Nikolova et al. also in their study, have expressed the amount of sensitivity, specificity, positive and negative CL <25mm value in predicting early preterm delivery is 83%, 59%, 22% and 96%, respectively (21).
Agudelo et al. in their study have reported that CL on transvaginal ultrasound at 20-24 weeks of gestation was a good predictor for SPB in asymptomatic women with twin pregnancy (22).
However, Dziadosz et al. showed that UCA above95 and 051 detected in the second trimester with an increased risk of SPB, was associated with ˃ 37 and ˃ 34 weeks, respectively. The results of this study indicated that UCA in predicting preterm delivery is performed better than CL and has recommended to use of UCA as a useful screening tool for SPB (23). These findings are consistent with the results of the present study; the comparison of ROC curves in this study showed that cervical length index is a more accurate indicator both for predicting early preterm delivery and for predicting preterm late delivery.
In 2010, Swanson et al. in a study entitled of" Whether uterocervical angle has a role in delayed pregnancy in patients with cerclage indication?" stated that there is no significant relationship between uterocervical angle and delayed pregnancy. Also, when you use it, it is divided into two categories based on the uterocervical angle, which is equal to 95, and the uterocervical angle is greater than and equal to 105. Again, there was no significant relationship between pregnancy delay mean and uterocervical angle (24).
However, in general, many studies have suggested the suitability and usefulness of UCA as a predictor of the risk of SPB in people with vaginal cerclage. Therefore, in order to strengthen the prediction of cerclage failure in this population, CL should be used as a supplement (25).

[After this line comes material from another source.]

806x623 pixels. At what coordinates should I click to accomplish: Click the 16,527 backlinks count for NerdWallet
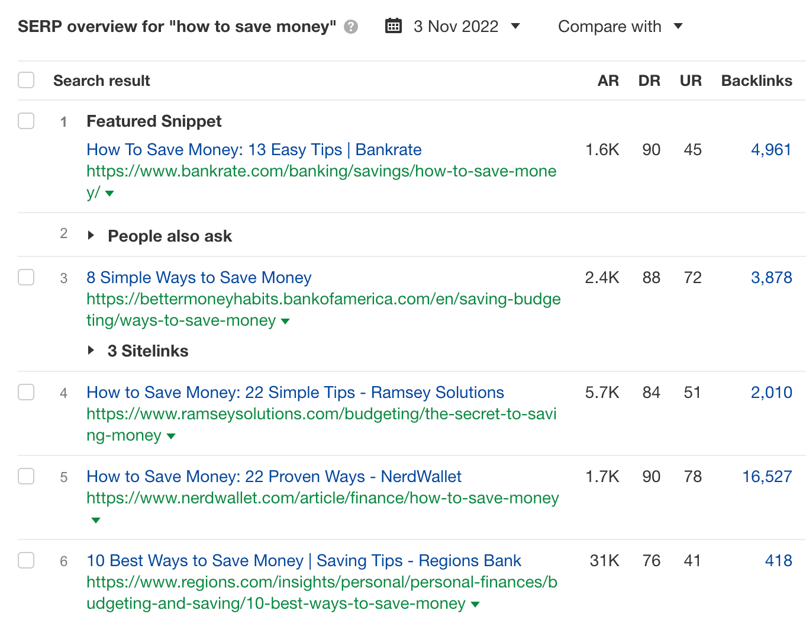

The best cervical length index threshold for predicting preterm early and preterm late delivery was obtained 19.5 and 21.50 mm, respectively. Also, the best utroscervical angle index threshold for predicting preterm early and preterm late delivery was obtained 131.5 and 120.5 degrees, respectively. The results of the present study showed that the above indices had high sensitivity in predicting preterm early delivery, however, the disadvantage of these indices was their low specificity. In this study, the cervical length was predicted preterm delivery more accurately than uterocervical angle. In this study, the length of the cervix relative to the uterocervical angle was accurately predicted in preterm delivery.




The authors are grateful for the kind assistance and financial support provided by the Vice Chancellor for Research at the Zabol University of Medical Sciences.


Conflicts of Interest

The authors declared no conflict of interest.